** Opening RECORDS PROVIDED block **

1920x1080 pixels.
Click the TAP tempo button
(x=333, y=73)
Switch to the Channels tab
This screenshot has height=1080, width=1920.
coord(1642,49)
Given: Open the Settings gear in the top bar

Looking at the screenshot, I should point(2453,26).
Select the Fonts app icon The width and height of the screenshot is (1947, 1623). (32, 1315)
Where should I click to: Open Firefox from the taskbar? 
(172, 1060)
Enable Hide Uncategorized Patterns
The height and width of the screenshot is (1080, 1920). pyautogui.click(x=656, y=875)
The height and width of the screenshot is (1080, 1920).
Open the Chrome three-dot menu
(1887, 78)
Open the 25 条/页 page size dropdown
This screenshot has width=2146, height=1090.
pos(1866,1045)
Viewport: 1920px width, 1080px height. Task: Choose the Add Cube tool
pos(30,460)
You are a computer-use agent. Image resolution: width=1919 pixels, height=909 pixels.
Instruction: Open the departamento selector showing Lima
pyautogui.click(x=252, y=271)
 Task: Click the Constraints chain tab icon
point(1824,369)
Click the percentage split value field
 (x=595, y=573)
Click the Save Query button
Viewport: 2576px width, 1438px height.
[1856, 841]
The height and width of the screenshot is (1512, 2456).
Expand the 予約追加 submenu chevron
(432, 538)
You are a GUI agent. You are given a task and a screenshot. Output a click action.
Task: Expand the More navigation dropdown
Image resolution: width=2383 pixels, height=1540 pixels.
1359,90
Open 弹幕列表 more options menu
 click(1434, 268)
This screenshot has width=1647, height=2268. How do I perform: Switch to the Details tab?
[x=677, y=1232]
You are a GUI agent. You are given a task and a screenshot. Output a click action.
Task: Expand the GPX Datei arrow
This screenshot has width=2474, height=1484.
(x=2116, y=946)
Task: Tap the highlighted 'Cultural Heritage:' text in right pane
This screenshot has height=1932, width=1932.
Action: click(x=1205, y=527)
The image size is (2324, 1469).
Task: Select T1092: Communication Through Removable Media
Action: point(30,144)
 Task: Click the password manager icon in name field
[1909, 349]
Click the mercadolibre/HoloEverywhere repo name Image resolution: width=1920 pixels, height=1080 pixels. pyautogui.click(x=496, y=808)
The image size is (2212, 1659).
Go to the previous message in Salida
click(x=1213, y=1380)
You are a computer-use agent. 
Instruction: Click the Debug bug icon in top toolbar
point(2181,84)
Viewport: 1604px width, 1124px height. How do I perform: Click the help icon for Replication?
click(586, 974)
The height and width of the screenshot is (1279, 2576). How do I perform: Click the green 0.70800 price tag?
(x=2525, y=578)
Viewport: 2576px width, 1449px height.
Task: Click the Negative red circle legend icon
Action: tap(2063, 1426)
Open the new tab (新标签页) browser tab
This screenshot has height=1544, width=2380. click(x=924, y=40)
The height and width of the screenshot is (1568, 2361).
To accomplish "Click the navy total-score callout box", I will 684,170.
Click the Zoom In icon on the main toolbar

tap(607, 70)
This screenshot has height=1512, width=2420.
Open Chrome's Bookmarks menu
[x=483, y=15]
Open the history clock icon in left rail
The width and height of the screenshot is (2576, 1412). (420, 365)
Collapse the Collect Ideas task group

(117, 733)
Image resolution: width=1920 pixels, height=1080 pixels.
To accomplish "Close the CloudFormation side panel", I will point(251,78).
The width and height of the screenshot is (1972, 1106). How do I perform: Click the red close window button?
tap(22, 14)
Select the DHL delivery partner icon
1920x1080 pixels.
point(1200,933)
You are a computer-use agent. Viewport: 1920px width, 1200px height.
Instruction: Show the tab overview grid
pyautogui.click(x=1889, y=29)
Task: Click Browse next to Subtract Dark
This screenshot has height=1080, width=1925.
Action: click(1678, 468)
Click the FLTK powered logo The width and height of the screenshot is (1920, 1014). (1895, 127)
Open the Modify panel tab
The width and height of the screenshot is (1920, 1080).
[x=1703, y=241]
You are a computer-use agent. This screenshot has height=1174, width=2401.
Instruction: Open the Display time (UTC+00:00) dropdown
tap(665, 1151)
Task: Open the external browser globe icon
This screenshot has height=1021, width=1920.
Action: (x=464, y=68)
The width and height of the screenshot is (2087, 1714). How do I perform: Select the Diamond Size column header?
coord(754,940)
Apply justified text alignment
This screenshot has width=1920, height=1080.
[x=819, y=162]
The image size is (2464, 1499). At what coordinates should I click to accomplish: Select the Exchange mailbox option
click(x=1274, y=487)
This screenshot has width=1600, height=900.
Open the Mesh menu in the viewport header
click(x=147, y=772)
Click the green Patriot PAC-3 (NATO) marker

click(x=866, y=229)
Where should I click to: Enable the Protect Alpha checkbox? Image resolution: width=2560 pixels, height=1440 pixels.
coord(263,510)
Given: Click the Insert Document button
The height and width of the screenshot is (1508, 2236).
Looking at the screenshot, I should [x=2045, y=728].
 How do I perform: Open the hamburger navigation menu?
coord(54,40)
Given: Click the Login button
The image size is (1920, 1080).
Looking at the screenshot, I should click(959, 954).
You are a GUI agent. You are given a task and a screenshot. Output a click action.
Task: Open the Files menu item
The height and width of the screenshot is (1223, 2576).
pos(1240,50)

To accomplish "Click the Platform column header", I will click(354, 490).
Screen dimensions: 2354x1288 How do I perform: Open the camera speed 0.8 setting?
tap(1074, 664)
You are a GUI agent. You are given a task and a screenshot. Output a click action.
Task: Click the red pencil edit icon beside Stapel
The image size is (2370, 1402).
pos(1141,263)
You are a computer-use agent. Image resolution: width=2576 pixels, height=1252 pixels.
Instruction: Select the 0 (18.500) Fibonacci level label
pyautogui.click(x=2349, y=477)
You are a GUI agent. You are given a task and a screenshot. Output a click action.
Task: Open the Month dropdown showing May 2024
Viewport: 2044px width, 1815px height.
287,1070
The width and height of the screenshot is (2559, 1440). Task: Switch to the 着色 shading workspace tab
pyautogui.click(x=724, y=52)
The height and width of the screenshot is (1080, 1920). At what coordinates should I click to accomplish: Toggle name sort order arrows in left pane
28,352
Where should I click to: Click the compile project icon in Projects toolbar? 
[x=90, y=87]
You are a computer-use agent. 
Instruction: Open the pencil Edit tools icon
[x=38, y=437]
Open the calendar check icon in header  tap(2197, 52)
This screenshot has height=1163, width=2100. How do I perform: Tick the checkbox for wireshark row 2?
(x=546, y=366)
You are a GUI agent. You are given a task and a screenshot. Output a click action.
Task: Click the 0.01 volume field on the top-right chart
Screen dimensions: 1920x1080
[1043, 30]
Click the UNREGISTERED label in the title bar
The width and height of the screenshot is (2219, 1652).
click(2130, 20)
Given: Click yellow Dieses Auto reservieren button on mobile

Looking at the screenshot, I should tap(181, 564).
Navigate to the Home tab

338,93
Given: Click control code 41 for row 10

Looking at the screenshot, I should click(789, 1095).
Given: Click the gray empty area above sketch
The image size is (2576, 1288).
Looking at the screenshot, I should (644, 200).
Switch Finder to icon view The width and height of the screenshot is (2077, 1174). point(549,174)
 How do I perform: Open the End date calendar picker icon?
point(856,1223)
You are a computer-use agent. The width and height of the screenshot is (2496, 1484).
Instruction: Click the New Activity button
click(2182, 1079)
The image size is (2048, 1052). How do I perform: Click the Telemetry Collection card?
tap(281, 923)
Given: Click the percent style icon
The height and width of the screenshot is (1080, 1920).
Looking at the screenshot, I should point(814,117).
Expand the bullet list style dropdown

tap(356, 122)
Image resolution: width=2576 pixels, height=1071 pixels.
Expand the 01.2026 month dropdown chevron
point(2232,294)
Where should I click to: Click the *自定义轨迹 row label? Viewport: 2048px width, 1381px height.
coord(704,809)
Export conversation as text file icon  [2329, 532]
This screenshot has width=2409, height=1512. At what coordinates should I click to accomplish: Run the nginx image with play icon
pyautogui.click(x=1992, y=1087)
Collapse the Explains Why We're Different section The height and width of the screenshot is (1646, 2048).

** Closing RECORDS PROVIDED block **

## WHAT YOU HAVE TO DO
Would you please copy exactly the part of the entries above that begins at the line containing "Task: Open the Month" and ends at the line containing "Task: Click the 0.01", both lines included?

## OUTPUT OF THE TASK
Task: Open the Month dropdown showing May 2024
Viewport: 2044px width, 1815px height.
287,1070
The width and height of the screenshot is (2559, 1440). Task: Switch to the 着色 shading workspace tab
pyautogui.click(x=724, y=52)
The height and width of the screenshot is (1080, 1920). At what coordinates should I click to accomplish: Toggle name sort order arrows in left pane
28,352
Where should I click to: Click the compile project icon in Projects toolbar? 
[x=90, y=87]
You are a computer-use agent. 
Instruction: Open the pencil Edit tools icon
[x=38, y=437]
Open the calendar check icon in header  tap(2197, 52)
This screenshot has height=1163, width=2100. How do I perform: Tick the checkbox for wireshark row 2?
(x=546, y=366)
You are a GUI agent. You are given a task and a screenshot. Output a click action.
Task: Click the 0.01 volume field on the top-right chart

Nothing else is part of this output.